• Given entries:

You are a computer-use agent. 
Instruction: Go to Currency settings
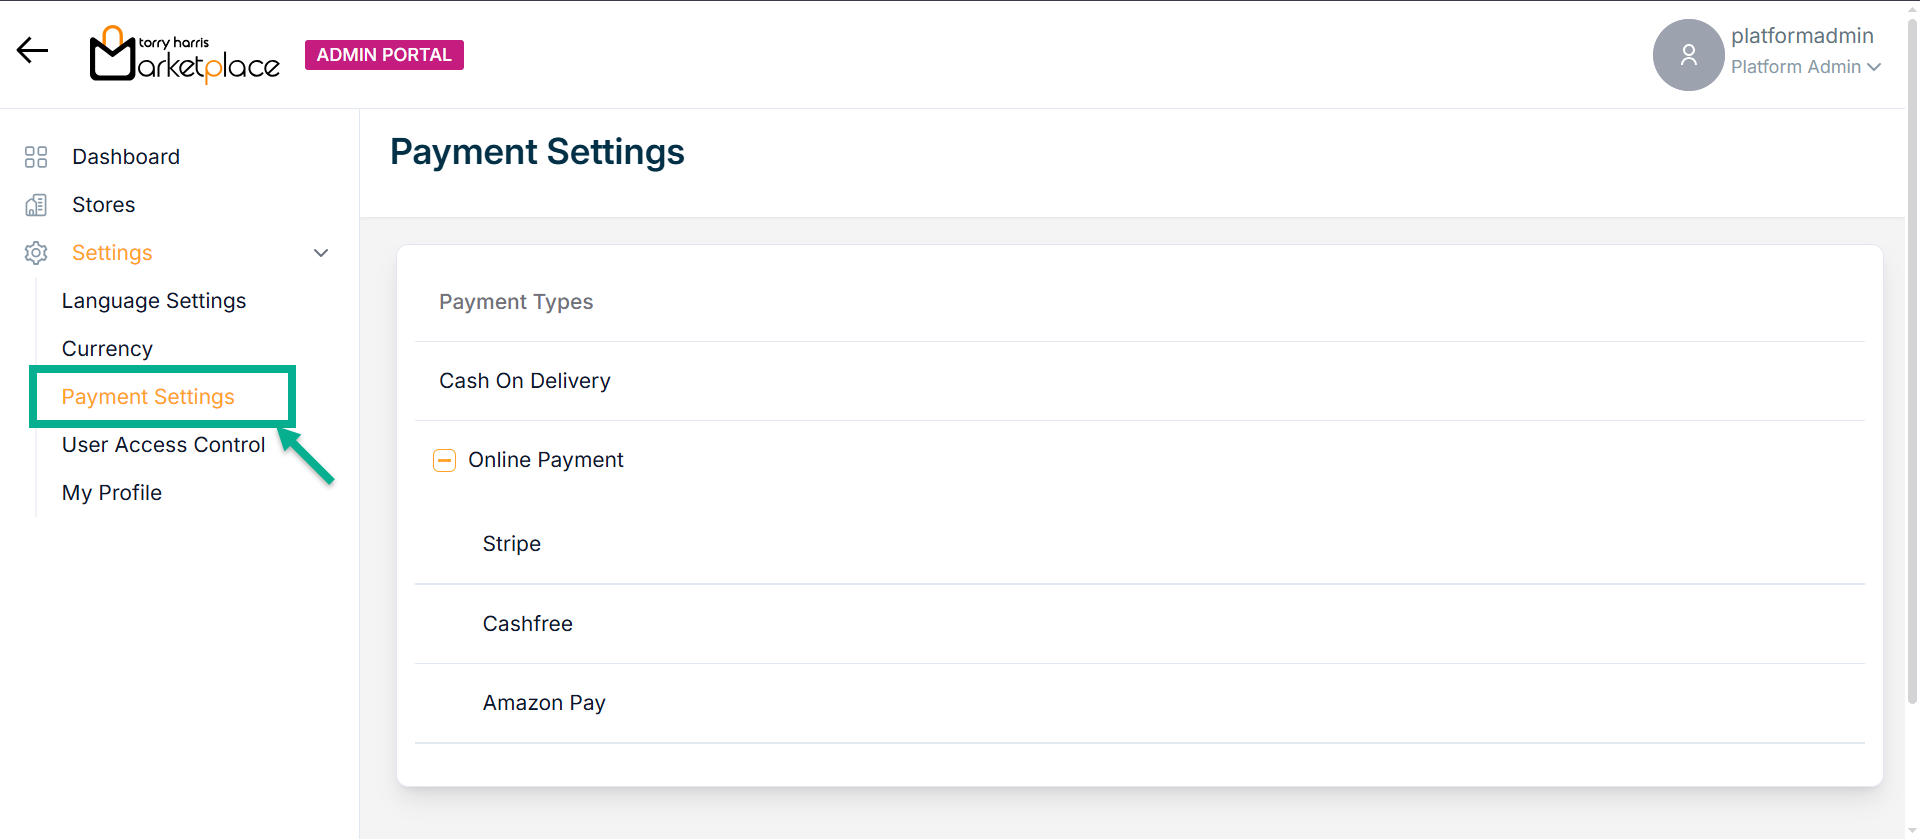click(107, 349)
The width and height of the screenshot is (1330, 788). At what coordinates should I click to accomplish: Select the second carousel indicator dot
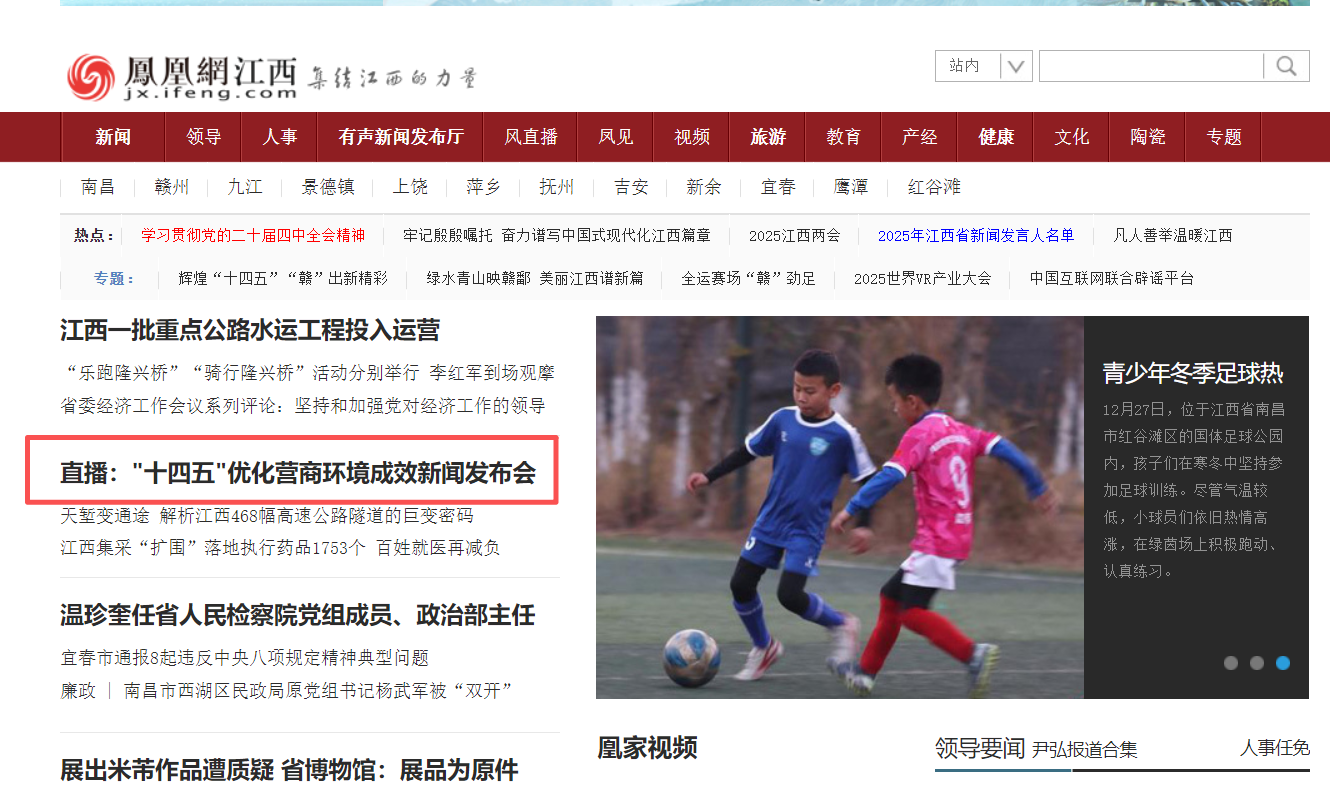[1257, 663]
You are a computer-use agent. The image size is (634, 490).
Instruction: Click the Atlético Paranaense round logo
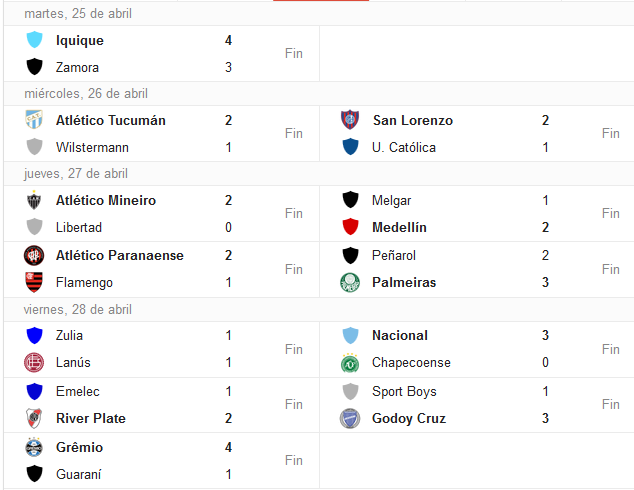[34, 256]
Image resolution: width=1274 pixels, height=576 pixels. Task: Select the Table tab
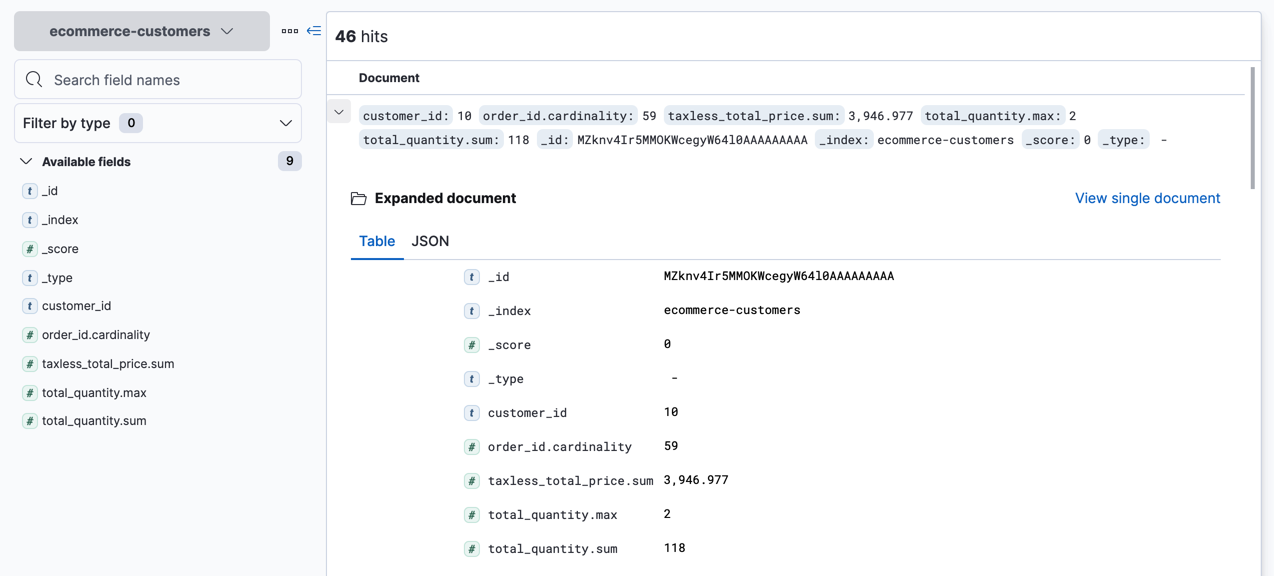(x=376, y=241)
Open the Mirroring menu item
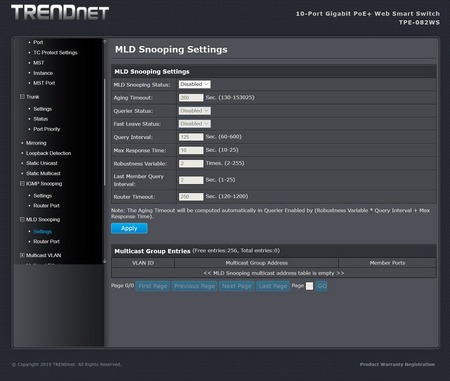 [x=36, y=143]
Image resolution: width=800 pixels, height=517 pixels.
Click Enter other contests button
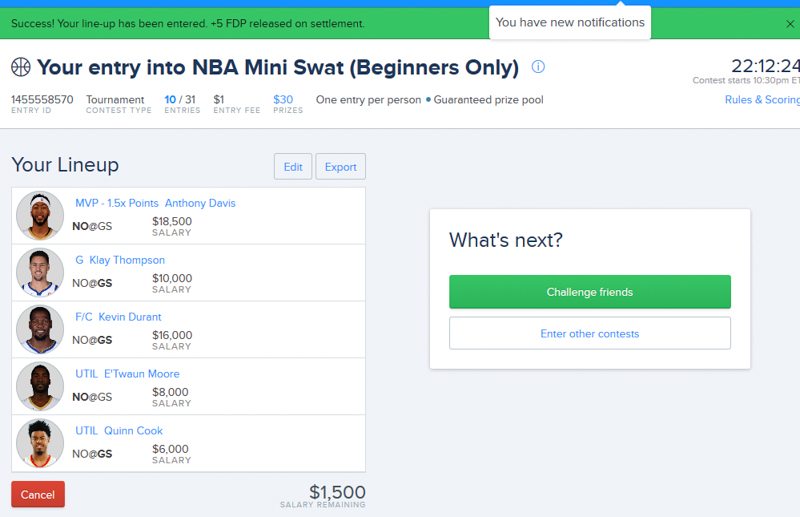pyautogui.click(x=590, y=333)
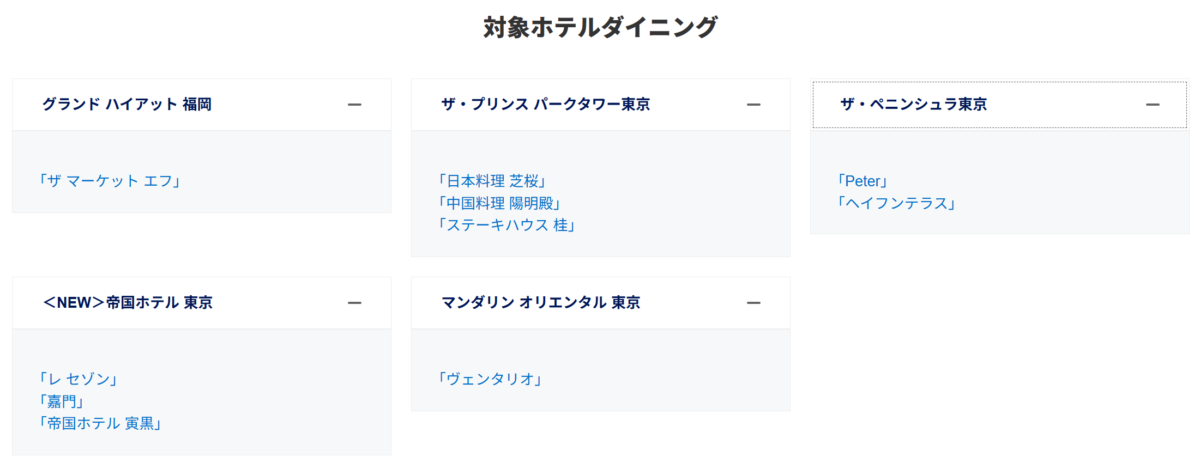Click the minus icon beside ザ・ペニンシュラ東京
This screenshot has height=469, width=1200.
tap(1152, 104)
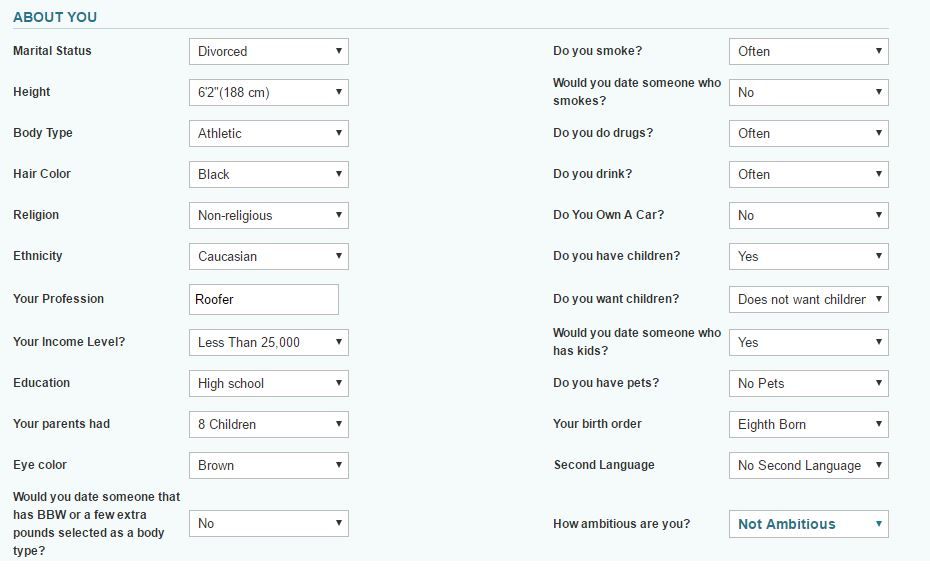The height and width of the screenshot is (571, 930).
Task: Expand the Height dropdown showing 6'2"
Action: point(269,92)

• Aim of the task: Check every line of the data for the word "computer". The response is the count alone.

• Worked solution: 2